Wat is het verband tussen leukotriënen en astma?
De relatie tussen leukotriënen en astma is er een van oorzaak en gevolg. Antigenen, vreemde stoffen zoals stof en pollen, veroorzaken meestal astma-aanvallen. Het zijn echter leukotriënen die de biologische reactie activeren die een astma-aanval in gang zet. De werking van leukotriënen in het immuunsysteem van astmapatiënten is verantwoordelijk voor de extreme reactie van het lichaam op antigenen.
Het immuunsysteem van het lichaam bevat signaalmoleculen die eicosanoïden worden genoemd. Ze fungeren als een soort vroeg waarschuwingssysteem voor het deel van het lichaam dat hen produceert dat het gevaar loopt van een extern element. Leukotriënen zijn een type signaalmolecuul dat het gebied van de longen beschermt en ze sturen een alarm naar het longweefsel bij elke dreiging dat vreemde stoffen de luchtwegen van het lichaam binnendringen. Het verband tussen leukotriënen en astma is rechtstreeks, in die zin dat leukotriënen de afweer van het lichaam in beweging zet die uiteindelijk een astma-aanval veroorzaakt.
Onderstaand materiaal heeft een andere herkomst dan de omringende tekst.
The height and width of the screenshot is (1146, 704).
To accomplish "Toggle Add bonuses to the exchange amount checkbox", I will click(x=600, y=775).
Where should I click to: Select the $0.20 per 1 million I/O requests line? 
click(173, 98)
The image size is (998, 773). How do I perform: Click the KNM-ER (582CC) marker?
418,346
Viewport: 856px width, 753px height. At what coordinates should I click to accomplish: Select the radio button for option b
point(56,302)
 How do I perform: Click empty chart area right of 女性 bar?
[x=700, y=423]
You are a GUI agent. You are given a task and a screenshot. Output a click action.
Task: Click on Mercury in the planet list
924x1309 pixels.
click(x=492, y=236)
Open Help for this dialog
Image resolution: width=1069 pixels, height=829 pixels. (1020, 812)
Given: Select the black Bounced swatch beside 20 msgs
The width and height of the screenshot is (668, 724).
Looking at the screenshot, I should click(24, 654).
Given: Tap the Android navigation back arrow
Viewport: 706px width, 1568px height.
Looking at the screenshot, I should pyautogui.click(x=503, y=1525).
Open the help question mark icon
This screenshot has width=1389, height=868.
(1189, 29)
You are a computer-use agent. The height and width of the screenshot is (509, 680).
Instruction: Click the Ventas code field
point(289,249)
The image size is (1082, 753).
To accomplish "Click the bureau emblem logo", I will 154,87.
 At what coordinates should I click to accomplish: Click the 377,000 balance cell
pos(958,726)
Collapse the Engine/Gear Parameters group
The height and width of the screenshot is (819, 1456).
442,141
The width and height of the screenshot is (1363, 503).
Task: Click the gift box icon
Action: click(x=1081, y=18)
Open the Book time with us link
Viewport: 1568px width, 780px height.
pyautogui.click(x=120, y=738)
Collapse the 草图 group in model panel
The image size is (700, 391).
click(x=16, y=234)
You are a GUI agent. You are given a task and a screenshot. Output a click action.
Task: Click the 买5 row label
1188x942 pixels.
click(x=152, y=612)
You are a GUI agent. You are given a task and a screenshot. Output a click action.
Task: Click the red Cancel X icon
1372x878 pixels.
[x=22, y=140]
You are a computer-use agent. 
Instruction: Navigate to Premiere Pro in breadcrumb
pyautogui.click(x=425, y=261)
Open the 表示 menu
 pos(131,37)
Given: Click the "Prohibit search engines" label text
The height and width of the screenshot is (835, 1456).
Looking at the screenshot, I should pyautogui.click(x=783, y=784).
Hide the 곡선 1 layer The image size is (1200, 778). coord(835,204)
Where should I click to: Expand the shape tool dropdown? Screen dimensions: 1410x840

Het immuunsysteem van astmapatiënten is overgevoelig voor antigenen. Wanneer het wordt geconfronteerd met deze stoffen, die anders onschadelijk kunnen zijn voor niet-astmapatiënten, begint het immuunsysteem onmiddellijk de toegang tot de longen naar de longen af te sluiten. Het doet dit door de aderen en de slagaders in het longweefsel te vernauwen. Deze arteriële vernauwing veroorzaakt pijn op de borst en ademhalingsproblemen die centraal staan bij een astma-aanval. Naarmate de grootte van aderen en slagaders afneemt, neemt de druk in het hart en de longen toe, en dit resulteert in het gevoel van verstikking dat astmapatiënten ervaren.
Deze signaalrelatie tussen leukotriënen en astma kan worden gewijzigd. Er is een klasse van synthetische leukotrieen-modificatoren, ook wel leukotrieenremmers of leukotrieenreceptorantagonisten genoemd. Deze modificatoren zijn in pilvorm en blokkeren de triggerende werking van leukotrieenmoleculen. De blokkerende werking helpt de afweer van het immuunsysteem te stoppen. De modificatoren veranderen de reactie tussen de signaalcellen en de longen in de loop van de tijd en moeten continu worden ingenomen.
Leukotrieen-modificatoren kunnen soms zelfs voorkomen dat de symptomen van astma optreden. Ze kunnen ook de littekens en ontstekingen in de luchtwegen van de longen voorkomen of beperken. Deze modificatoren werken mogelijk niet voor alle astmapatiënten of moeten mogelijk in combinatie met andere medicijnen worden gebruikt.
Er zijn andere methoden om de effecten van het causale verband tussen leukotriënen en astma-aanvallen te beperken. Corticosteroïden worden bijvoorbeeld als krachtiger beschouwd dan leukotrieen-modificatoren. Geïnhaleerde medicijnen zijn een veel voorkomende vorm van langdurige astma-behandeling. Corticosteroïden kunnen worden gebruikt om astma-aanvallen te voorkomen en te voorkomen en om de gevolgen van een aanval te verminderen wanneer deze zich voordoet. Sommige astmapatiënten hebben mogelijk zowel geïnhaleerde medicijnen als leukotrieenremmers nodig.